‘Today, I just hope my TV station will survive’

I’m a media entrepreneur. In 2006, after graduating from Herat University with a degree in journalism, I launched an FM radio station, Faryad Radio.

Four years later, we expanded into neighboring Farah province with the launch of Faryad Radio and TV. And in 2014, we started Faryad TV here in Herat.

Before the Taliban takeover, we were doing well. I was working on launching a new satellite channel focused on western Afghanistan. Today, I just hope my TV station will survive.

I was in my office when the Taliban entered Herat. I could not believe that a bunch of men on motorcycles could capture a city defended by a well-armed and well-equipped army and militia.

When I heard they stormed the governor’s office and prison, and were within 500 meters of us, I had no choice but to shut off the station and send everyone home.

For an entire week, the staff stayed home.

Everyone was despondent. We could not believe that everything we’d achieved in terms of democracy and freedom of expression had vanished like dew blown away off a rock.

We remembered how the Taliban had banned satellite dishes during their first rule and thought everything was finished. Everyone was wary and looking to get out of the country.
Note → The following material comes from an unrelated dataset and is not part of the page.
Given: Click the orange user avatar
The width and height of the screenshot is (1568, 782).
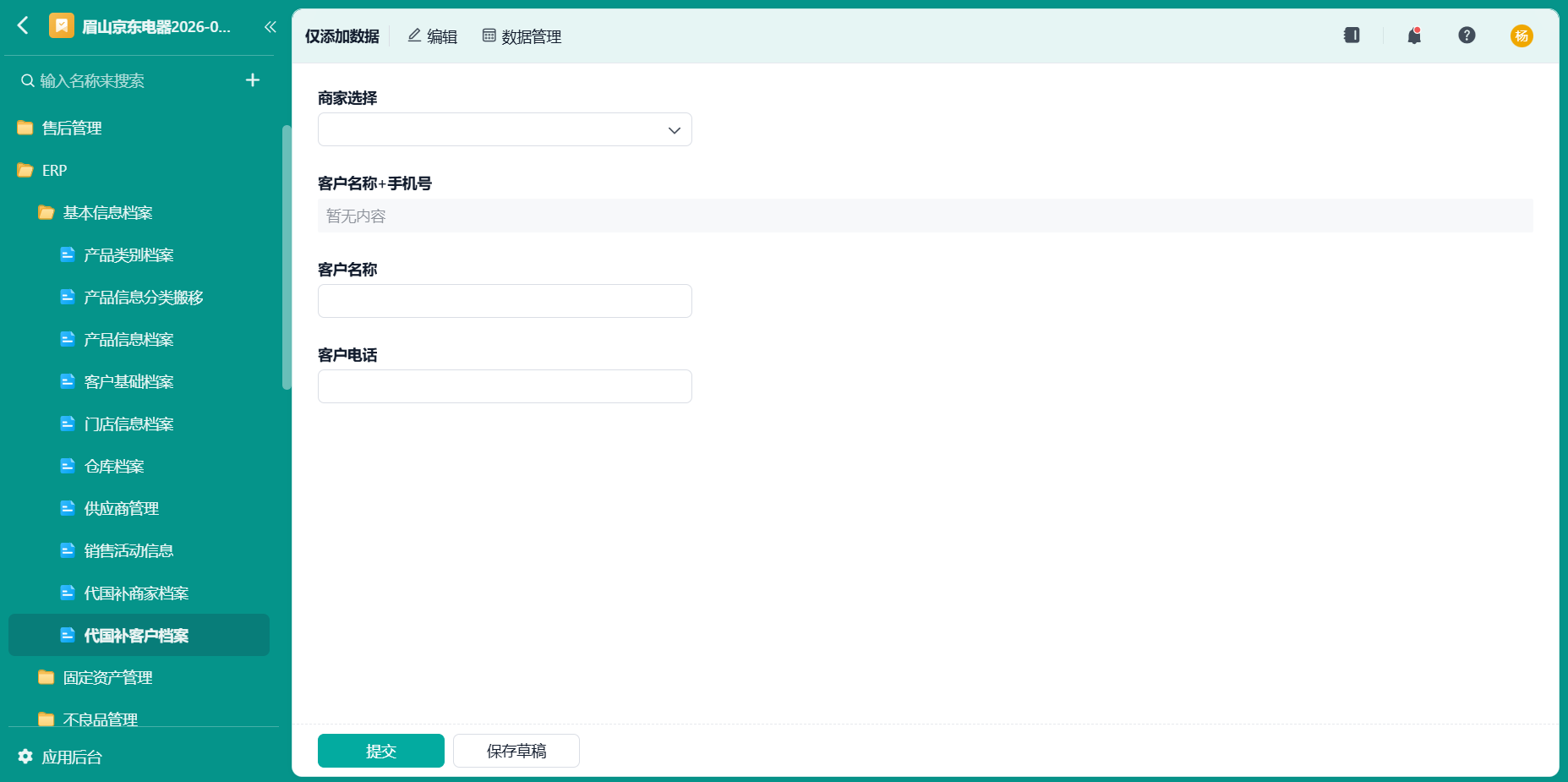Looking at the screenshot, I should point(1522,36).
But as national networks such as TOLO remained on air, we were encouraged to resume our own broadcasting.

Khalil Amiri at his flagship outlet, Radio Faryad, in Herat.

Khalil Amiri at his flagship outlet, Radio Faryad, in Herat. (Khalil Amiri)

We had to drop popular music and entertainment programs such as Turkish soap operas. We replaced them with hours of religious programming such as Koran recitations and Islamic dramas.

One is about the life of Umar (the seventh-century Muslim caliph). Another is about Ahmad ibn Hanbal (a ninth-century Islamic jurist). As a result, TV and radio networks sound more like the mosque pulpit. No wonder the Taliban haven’t tried to shut them down.

Before the Taliban takeover, we were profitable. Commercial ads covered our operating costs. In addition, we received grants from nongovernmental organizations working on gender, justice and democracy issues. All that’s gone. I don’t think it will ever come back.

I decided not to leave because of my investment in the station. We used to have about 35 employees, and in the first few months after the Taliban takeover, we were able to keep about 10 employees on payroll.

But we’ve since furloughed everyone and are down to three employees just to keep us on air. Every station in Herat has done the same.

That’s because businesses stopped advertising. One reason is the economic crisis and currency fluctuations. Another is that they invested large amounts of money in commercials featuring female actors and song and dance that can’t air any more.

Nevertheless, as long as I have an afghani in my pocket I will keep Faryad on air.

We lost our top political host and our top news and sports anchors. Two left the country and the rest are trying to leave. They think Afghanistan is no longer a livable country.

I tell them, “Australia will never become your country. Stay here and be patient.” But they’re afraid of civil war. They think America has handed Afghanistan to the Taliban and Afghanistan will once again become the scene of regional fighting.

In my view, the media restrictions and censorship are temporary and will likely go away. At the moment, the media sector’s biggest concern is the state of the economy.

If civil war doesn’t break out and Afghanistan moves in a positive (economic) direction, naturally the media will benefit.

Interviews with Amiri have been translated and edited for length and clarity.

About this project

Hundreds of Afghan journalists fled after the Taliban takeover last year, but many more chose to stay in spite of the regime’s hostility. Masood Farivar, former chief of VOA’s Afghan Service, interviewed several about what drove them to their decisions, and how their work has changed in a culture of intolerance.